DATASET RECORDS section start
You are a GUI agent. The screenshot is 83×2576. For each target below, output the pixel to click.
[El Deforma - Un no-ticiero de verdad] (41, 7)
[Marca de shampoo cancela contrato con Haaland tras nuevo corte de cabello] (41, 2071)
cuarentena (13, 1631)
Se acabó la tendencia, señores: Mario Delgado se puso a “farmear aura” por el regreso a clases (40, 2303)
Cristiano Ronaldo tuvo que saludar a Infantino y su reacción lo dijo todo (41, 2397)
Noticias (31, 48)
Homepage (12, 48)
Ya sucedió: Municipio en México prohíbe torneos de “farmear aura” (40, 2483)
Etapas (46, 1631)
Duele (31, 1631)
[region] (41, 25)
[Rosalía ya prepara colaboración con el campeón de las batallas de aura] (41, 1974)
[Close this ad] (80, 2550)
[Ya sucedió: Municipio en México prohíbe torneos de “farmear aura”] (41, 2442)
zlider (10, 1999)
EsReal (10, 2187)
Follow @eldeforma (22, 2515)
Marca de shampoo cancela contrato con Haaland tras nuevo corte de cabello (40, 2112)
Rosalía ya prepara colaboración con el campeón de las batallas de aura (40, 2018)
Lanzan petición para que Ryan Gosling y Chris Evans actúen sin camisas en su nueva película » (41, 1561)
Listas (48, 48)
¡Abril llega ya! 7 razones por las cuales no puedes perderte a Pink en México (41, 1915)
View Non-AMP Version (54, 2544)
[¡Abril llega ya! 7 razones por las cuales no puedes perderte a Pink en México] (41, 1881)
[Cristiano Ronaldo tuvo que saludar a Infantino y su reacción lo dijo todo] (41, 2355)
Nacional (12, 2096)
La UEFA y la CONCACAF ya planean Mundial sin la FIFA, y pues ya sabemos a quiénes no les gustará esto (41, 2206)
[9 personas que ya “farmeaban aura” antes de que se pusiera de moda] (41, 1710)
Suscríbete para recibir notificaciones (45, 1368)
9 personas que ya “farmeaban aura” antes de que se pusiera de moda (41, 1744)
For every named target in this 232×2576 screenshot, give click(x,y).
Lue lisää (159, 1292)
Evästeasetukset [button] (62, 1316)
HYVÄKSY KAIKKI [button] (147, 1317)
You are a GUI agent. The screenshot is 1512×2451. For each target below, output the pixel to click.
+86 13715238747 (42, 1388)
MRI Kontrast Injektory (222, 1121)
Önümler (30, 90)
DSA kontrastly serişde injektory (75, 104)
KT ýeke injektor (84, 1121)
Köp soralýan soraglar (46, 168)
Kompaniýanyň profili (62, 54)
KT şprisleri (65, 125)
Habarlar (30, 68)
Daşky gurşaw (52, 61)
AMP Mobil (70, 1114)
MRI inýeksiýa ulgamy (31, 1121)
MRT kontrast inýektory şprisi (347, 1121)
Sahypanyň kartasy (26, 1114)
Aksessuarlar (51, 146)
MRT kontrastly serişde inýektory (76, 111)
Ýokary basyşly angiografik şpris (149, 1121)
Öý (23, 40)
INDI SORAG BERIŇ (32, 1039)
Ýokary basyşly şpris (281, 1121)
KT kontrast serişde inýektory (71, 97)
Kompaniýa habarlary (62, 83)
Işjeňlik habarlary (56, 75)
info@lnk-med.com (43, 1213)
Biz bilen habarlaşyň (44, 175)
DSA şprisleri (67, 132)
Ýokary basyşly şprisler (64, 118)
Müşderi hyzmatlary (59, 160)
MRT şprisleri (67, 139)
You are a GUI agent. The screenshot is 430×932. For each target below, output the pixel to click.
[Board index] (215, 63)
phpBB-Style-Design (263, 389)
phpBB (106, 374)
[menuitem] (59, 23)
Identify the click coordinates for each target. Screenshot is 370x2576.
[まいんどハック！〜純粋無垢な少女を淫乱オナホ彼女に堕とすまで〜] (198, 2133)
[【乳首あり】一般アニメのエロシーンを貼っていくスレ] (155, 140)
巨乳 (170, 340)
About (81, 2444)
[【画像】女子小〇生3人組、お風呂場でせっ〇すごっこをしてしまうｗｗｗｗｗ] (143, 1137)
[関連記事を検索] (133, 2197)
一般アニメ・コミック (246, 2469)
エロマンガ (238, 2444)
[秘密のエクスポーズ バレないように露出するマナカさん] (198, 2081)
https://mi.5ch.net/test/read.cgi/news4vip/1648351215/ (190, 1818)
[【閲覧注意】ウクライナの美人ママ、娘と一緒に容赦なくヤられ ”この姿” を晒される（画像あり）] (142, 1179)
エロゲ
DATASET RECORDS section end
§ PROBLEM STATEMENT: Could you reproduce exactly the lines of the entries above, from the one with "AMP Mobil (70, 1114)" through the one with "[関連記事を検索] (133, 2197)", and nothing else?

§ RESULT BELOW:
AMP Mobil (70, 1114)
MRI inýeksiýa ulgamy (31, 1121)
MRT kontrast inýektory şprisi (347, 1121)
Sahypanyň kartasy (26, 1114)
Aksessuarlar (51, 146)
MRT kontrastly serişde inýektory (76, 111)
Ýokary basyşly angiografik şpris (149, 1121)
Öý (23, 40)
INDI SORAG BERIŇ (32, 1039)
Ýokary basyşly şpris (281, 1121)
KT kontrast serişde inýektory (71, 97)
Kompaniýa habarlary (62, 83)
Işjeňlik habarlary (56, 75)
info@lnk-med.com (43, 1213)
Biz bilen habarlaşyň (44, 175)
DSA şprisleri (67, 132)
Ýokary basyşly şprisler (64, 118)
Müşderi hyzmatlary (59, 160)
MRT şprisleri (67, 139)
You are a GUI agent. The screenshot is 430×932. For each target below, output the pixel to click.
[Board index] (215, 63)
phpBB-Style-Design (263, 389)
phpBB (106, 374)
[menuitem] (59, 23)
Identify the click coordinates for each target. Screenshot is 370x2576.
[まいんどハック！〜純粋無垢な少女を淫乱オナホ彼女に堕とすまで〜] (198, 2133)
[【乳首あり】一般アニメのエロシーンを貼っていくスレ] (155, 140)
巨乳 (170, 340)
About (81, 2444)
[【画像】女子小〇生3人組、お風呂場でせっ〇すごっこをしてしまうｗｗｗｗｗ] (143, 1137)
[関連記事を検索] (133, 2197)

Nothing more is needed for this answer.